**Aim of the task**
Return each entry precisely as it appears below.

**Saved data entries**
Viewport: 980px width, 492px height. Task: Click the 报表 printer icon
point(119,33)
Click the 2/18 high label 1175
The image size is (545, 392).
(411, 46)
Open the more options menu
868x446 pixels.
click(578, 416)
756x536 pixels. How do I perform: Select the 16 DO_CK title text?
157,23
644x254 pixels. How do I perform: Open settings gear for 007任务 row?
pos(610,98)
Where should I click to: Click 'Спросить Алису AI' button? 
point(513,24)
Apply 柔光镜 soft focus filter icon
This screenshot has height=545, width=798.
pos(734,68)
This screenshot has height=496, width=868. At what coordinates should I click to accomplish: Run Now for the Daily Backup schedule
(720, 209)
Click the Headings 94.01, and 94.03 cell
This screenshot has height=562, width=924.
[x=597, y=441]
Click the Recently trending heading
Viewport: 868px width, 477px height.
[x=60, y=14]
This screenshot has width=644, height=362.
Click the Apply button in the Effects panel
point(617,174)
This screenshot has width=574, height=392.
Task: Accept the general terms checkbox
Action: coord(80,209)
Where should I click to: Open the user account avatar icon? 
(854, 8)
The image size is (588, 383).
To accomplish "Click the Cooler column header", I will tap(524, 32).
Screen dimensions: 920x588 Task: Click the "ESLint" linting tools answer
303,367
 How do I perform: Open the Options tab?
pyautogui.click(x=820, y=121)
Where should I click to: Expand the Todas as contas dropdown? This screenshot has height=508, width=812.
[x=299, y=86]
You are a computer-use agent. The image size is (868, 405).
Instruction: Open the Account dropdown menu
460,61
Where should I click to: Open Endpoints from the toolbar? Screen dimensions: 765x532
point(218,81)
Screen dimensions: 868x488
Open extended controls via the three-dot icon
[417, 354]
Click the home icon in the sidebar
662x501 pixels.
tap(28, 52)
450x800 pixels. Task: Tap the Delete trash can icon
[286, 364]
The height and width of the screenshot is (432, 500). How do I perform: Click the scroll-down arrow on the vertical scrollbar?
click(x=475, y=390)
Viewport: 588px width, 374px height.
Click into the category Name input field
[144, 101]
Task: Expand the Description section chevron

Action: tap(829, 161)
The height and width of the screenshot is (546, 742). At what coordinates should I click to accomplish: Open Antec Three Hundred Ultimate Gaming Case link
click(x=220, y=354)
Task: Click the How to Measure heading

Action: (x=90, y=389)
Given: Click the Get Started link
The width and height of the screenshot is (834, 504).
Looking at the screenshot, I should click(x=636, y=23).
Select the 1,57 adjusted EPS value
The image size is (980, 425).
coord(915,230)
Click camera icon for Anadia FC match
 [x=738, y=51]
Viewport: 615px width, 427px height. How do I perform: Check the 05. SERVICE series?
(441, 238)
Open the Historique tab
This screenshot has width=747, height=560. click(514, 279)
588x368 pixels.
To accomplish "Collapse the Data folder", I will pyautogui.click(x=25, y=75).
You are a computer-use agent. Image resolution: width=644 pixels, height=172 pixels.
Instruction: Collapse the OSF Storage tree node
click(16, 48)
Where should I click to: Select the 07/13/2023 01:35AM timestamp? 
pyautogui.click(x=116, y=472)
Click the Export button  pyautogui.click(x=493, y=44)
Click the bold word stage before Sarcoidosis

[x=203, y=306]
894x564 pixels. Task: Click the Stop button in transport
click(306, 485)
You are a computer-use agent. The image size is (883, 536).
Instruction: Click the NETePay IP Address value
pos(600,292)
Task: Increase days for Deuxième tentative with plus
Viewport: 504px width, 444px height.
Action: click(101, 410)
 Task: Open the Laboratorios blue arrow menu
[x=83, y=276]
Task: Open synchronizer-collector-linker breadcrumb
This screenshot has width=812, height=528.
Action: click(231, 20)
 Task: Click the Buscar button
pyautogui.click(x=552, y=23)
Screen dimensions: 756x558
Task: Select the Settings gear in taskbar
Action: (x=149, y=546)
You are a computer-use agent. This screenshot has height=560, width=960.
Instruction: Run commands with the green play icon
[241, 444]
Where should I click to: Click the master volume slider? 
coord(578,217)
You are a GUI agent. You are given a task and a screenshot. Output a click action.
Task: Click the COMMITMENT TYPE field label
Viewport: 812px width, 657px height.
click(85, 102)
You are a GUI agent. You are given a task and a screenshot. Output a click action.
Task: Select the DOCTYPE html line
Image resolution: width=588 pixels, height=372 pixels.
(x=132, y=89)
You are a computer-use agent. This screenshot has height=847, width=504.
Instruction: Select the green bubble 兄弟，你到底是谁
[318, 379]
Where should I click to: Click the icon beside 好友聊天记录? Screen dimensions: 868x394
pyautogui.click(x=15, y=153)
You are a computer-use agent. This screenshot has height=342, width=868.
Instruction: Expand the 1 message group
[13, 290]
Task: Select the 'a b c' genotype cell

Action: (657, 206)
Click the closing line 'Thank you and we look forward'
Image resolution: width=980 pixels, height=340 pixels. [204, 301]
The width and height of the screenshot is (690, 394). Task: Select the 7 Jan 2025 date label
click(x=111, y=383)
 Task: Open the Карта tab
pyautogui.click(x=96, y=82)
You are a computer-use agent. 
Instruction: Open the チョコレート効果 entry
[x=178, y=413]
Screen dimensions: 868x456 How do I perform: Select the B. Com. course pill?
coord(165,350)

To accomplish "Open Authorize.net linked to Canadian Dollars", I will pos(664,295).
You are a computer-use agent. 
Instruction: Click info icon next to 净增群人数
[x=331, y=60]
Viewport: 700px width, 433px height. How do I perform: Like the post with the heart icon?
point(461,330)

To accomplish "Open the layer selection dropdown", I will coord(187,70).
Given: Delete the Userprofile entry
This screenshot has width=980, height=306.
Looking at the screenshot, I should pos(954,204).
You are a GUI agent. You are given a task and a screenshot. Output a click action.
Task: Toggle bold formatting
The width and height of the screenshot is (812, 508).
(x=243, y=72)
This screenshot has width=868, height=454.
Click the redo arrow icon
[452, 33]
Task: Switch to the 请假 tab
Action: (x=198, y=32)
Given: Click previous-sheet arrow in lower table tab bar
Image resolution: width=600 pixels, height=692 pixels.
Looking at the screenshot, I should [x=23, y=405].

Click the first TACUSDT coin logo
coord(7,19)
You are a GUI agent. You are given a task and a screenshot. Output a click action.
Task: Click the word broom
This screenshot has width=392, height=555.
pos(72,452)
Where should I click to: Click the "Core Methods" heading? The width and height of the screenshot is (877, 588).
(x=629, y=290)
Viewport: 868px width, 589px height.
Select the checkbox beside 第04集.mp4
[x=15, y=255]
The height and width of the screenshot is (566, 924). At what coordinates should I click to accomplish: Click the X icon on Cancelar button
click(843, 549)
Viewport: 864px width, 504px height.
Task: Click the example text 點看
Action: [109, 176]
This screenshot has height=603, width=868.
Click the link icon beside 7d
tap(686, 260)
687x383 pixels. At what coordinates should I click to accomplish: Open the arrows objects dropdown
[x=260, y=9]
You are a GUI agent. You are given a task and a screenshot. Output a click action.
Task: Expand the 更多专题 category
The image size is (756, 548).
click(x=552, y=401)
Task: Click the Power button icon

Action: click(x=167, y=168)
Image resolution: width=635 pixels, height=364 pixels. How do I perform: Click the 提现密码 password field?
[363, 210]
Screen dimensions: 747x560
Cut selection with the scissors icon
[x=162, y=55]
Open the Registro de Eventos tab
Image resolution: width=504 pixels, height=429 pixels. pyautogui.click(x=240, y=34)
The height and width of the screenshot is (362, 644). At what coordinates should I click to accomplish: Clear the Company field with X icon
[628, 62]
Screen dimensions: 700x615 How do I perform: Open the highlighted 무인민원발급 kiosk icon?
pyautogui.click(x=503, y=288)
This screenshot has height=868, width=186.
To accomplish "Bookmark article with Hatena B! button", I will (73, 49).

**Task response**
Viewport: 980px width, 492px height. Task: Click the 报表 printer icon
point(119,33)
Click the 2/18 high label 1175
The image size is (545, 392).
(411, 46)
Open the more options menu
868x446 pixels.
click(578, 416)
756x536 pixels. How do I perform: Select the 16 DO_CK title text?
157,23
644x254 pixels. How do I perform: Open settings gear for 007任务 row?
pos(610,98)
Where should I click to: Click 'Спросить Алису AI' button? 
point(513,24)
Apply 柔光镜 soft focus filter icon
This screenshot has height=545, width=798.
pos(734,68)
This screenshot has height=496, width=868. At what coordinates should I click to accomplish: Run Now for the Daily Backup schedule
(720, 209)
Click the Headings 94.01, and 94.03 cell
This screenshot has height=562, width=924.
[x=597, y=441]
Click the Recently trending heading
Viewport: 868px width, 477px height.
[x=60, y=14]
This screenshot has width=644, height=362.
Click the Apply button in the Effects panel
point(617,174)
This screenshot has width=574, height=392.
Task: Accept the general terms checkbox
Action: coord(80,209)
Where should I click to: Open the user account avatar icon? 
(854, 8)
The image size is (588, 383).
To accomplish "Click the Cooler column header", I will tap(524, 32).
Screen dimensions: 920x588 Task: Click the "ESLint" linting tools answer
303,367
 How do I perform: Open the Options tab?
pyautogui.click(x=820, y=121)
Where should I click to: Expand the Todas as contas dropdown? This screenshot has height=508, width=812.
[x=299, y=86]
You are a computer-use agent. The image size is (868, 405).
Instruction: Open the Account dropdown menu
460,61
Where should I click to: Open Endpoints from the toolbar? Screen dimensions: 765x532
point(218,81)
Screen dimensions: 868x488
Open extended controls via the three-dot icon
[417, 354]
Click the home icon in the sidebar
662x501 pixels.
tap(28, 52)
450x800 pixels. Task: Tap the Delete trash can icon
[286, 364]
The height and width of the screenshot is (432, 500). How do I perform: Click the scroll-down arrow on the vertical scrollbar?
click(x=475, y=390)
Viewport: 588px width, 374px height.
Click into the category Name input field
[144, 101]
Task: Expand the Description section chevron

Action: tap(829, 161)
The height and width of the screenshot is (546, 742). At what coordinates should I click to accomplish: Open Antec Three Hundred Ultimate Gaming Case link
click(x=220, y=354)
Task: Click the How to Measure heading

Action: (x=90, y=389)
Given: Click the Get Started link
The width and height of the screenshot is (834, 504).
Looking at the screenshot, I should click(x=636, y=23).
Select the 1,57 adjusted EPS value
The image size is (980, 425).
coord(915,230)
Click camera icon for Anadia FC match
 [x=738, y=51]
Viewport: 615px width, 427px height. How do I perform: Check the 05. SERVICE series?
(441, 238)
Open the Historique tab
This screenshot has width=747, height=560. click(514, 279)
588x368 pixels.
To accomplish "Collapse the Data folder", I will pyautogui.click(x=25, y=75).
You are a computer-use agent. Image resolution: width=644 pixels, height=172 pixels.
Instruction: Collapse the OSF Storage tree node
click(16, 48)
Where should I click to: Select the 07/13/2023 01:35AM timestamp? 
pyautogui.click(x=116, y=472)
Click the Export button  pyautogui.click(x=493, y=44)
Click the bold word stage before Sarcoidosis

[x=203, y=306]
894x564 pixels. Task: Click the Stop button in transport
click(306, 485)
You are a computer-use agent. The image size is (883, 536).
Instruction: Click the NETePay IP Address value
pos(600,292)
Task: Increase days for Deuxième tentative with plus
Viewport: 504px width, 444px height.
Action: click(101, 410)
 Task: Open the Laboratorios blue arrow menu
[x=83, y=276]
Task: Open synchronizer-collector-linker breadcrumb
This screenshot has width=812, height=528.
Action: click(231, 20)
 Task: Click the Buscar button
pyautogui.click(x=552, y=23)
Screen dimensions: 756x558
Task: Select the Settings gear in taskbar
Action: (x=149, y=546)
You are a computer-use agent. This screenshot has height=560, width=960.
Instruction: Run commands with the green play icon
[241, 444]
Where should I click to: Click the master volume slider? 
coord(578,217)
You are a GUI agent. You are given a task and a screenshot. Output a click action.
Task: Click the COMMITMENT TYPE field label
Viewport: 812px width, 657px height.
click(85, 102)
You are a GUI agent. You are given a task and a screenshot. Output a click action.
Task: Select the DOCTYPE html line
Image resolution: width=588 pixels, height=372 pixels.
(x=132, y=89)
You are a computer-use agent. This screenshot has height=847, width=504.
Instruction: Select the green bubble 兄弟，你到底是谁
[318, 379]
Where should I click to: Click the icon beside 好友聊天记录? Screen dimensions: 868x394
pyautogui.click(x=15, y=153)
You are a computer-use agent. This screenshot has height=342, width=868.
Instruction: Expand the 1 message group
[13, 290]
Task: Select the 'a b c' genotype cell

Action: (657, 206)
Click the closing line 'Thank you and we look forward'
Image resolution: width=980 pixels, height=340 pixels. [204, 301]
The width and height of the screenshot is (690, 394). Task: Select the 7 Jan 2025 date label
click(x=111, y=383)
 Task: Open the Карта tab
pyautogui.click(x=96, y=82)
You are a computer-use agent. 
Instruction: Open the チョコレート効果 entry
[x=178, y=413]
Screen dimensions: 868x456 How do I perform: Select the B. Com. course pill?
coord(165,350)

To accomplish "Open Authorize.net linked to Canadian Dollars", I will pos(664,295).
You are a computer-use agent. 
Instruction: Click info icon next to 净增群人数
[x=331, y=60]
Viewport: 700px width, 433px height. How do I perform: Like the post with the heart icon?
point(461,330)

To accomplish "Open the layer selection dropdown", I will coord(187,70).
Given: Delete the Userprofile entry
This screenshot has width=980, height=306.
Looking at the screenshot, I should pos(954,204).
You are a GUI agent. You are given a task and a screenshot. Output a click action.
Task: Toggle bold formatting
The width and height of the screenshot is (812, 508).
(x=243, y=72)
This screenshot has width=868, height=454.
Click the redo arrow icon
[452, 33]
Task: Switch to the 请假 tab
Action: (x=198, y=32)
Given: Click previous-sheet arrow in lower table tab bar
Image resolution: width=600 pixels, height=692 pixels.
Looking at the screenshot, I should [x=23, y=405].

Click the first TACUSDT coin logo
coord(7,19)
You are a GUI agent. You are given a task and a screenshot. Output a click action.
Task: Click the word broom
This screenshot has width=392, height=555.
pos(72,452)
Where should I click to: Click the "Core Methods" heading? The width and height of the screenshot is (877, 588).
(x=629, y=290)
Viewport: 868px width, 589px height.
Select the checkbox beside 第04集.mp4
[x=15, y=255]
The height and width of the screenshot is (566, 924). At what coordinates should I click to accomplish: Click the X icon on Cancelar button
click(843, 549)
Viewport: 864px width, 504px height.
Task: Click the example text 點看
Action: [109, 176]
This screenshot has height=603, width=868.
Click the link icon beside 7d
tap(686, 260)
687x383 pixels. At what coordinates should I click to accomplish: Open the arrows objects dropdown
[x=260, y=9]
You are a GUI agent. You are given a task and a screenshot. Output a click action.
Task: Expand the 更多专题 category
The image size is (756, 548).
click(x=552, y=401)
Task: Click the Power button icon

Action: click(x=167, y=168)
Image resolution: width=635 pixels, height=364 pixels. How do I perform: Click the 提现密码 password field?
[363, 210]
Screen dimensions: 747x560
Cut selection with the scissors icon
[x=162, y=55]
Open the Registro de Eventos tab
Image resolution: width=504 pixels, height=429 pixels. pyautogui.click(x=240, y=34)
The height and width of the screenshot is (362, 644). At what coordinates should I click to accomplish: Clear the Company field with X icon
[628, 62]
Screen dimensions: 700x615 How do I perform: Open the highlighted 무인민원발급 kiosk icon?
pyautogui.click(x=503, y=288)
This screenshot has height=868, width=186.
To accomplish "Bookmark article with Hatena B! button", I will (73, 49).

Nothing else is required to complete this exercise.